是夜,張遼領著五百騎兵,帶上閻象出了大營,悄悄往北,然後折道向西,穿過沛國谷陽,進入九江郡,然後避開曹軍和江東兵耳目,往灊山而來。
灊山在廬江郡內, 距離合肥不到百裡,騎兵一日行軍即可到達。為了不引起曹操和孫策的警覺,張遼只能趁著夜色趕路,於第二日下午才到達灊山附近。
張遼派出哨探打探消息,全軍尋了一處高地暫時歇息。這裡四處荒無人員,也少有村落,張遼一行隻帶了五日的乾糧,如今正是下午時分,趕了一天的路,將士們略微疲憊。於是眾人相互幫忙,從戰馬上馱著的布袋中取出乾糧和谷物,人和馬都需要進食。

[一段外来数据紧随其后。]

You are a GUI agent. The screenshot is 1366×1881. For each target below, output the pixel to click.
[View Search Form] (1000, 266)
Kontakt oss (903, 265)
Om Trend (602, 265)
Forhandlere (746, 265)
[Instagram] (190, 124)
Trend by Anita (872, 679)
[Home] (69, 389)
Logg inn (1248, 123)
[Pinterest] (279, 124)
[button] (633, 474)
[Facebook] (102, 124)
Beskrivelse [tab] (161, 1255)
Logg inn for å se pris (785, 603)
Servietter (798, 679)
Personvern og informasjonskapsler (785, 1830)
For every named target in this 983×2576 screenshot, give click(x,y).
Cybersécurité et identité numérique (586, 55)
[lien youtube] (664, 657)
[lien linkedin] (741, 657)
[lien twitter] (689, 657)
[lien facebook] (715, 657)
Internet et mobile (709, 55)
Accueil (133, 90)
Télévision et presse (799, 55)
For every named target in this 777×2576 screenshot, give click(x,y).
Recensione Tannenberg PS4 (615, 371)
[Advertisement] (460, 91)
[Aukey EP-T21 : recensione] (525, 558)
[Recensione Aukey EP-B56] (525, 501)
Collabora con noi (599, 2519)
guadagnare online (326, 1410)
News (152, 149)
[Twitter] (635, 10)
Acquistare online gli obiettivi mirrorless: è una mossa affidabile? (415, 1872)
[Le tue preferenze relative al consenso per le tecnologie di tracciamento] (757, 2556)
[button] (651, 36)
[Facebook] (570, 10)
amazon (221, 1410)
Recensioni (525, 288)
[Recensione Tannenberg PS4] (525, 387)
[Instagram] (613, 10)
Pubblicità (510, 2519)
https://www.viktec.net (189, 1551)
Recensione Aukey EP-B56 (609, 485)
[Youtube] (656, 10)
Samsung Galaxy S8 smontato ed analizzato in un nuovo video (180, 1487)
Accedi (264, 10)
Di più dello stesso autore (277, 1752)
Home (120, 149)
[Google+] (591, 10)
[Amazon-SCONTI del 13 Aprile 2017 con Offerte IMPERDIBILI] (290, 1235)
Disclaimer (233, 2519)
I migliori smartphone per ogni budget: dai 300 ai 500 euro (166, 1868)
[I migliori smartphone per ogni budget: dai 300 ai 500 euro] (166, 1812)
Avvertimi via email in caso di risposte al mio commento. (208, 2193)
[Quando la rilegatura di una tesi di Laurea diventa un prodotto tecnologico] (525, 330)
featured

張遼走到閻象身邊,遞過去一個水袋和一個麥餅。閻象雖然出身士族,但也知道眼下情況,所以毫不猶豫的接過來水袋先喝了一口,然後就著水和麥餅一口一口的吃了。
張遼咬了一口餅,正在細嚼著,然後就看到遠處自己派出去的探馬狂奔而來。張遼一口將餅塞入口中,幾口下肚後,又灌了口水,遽然起身喝道:“上馬警戒!”
一聲令下,虎豹騎動作嫻熟,紛紛上馬,做出警戒狀態。
待那幾名斥候到的跟前,連忙道:“將軍,我等探出前方三四裡外,有兩夥人馬正在對峙,雙方各有萬余人。”
“這麽多?”閻象吃驚道,自己這邊可只有五百人馬。
張遼看了閻象一眼,轉過頭來淡淡道:“可打探了何處人人馬?”
斥候想了想頭道:“一方打著陳、雷字旗幟,另一方打著劉字旗幟。”
“定然是廬江太守劉勳,和陳蘭、雷簿!”一旁的閻象緩緩說道。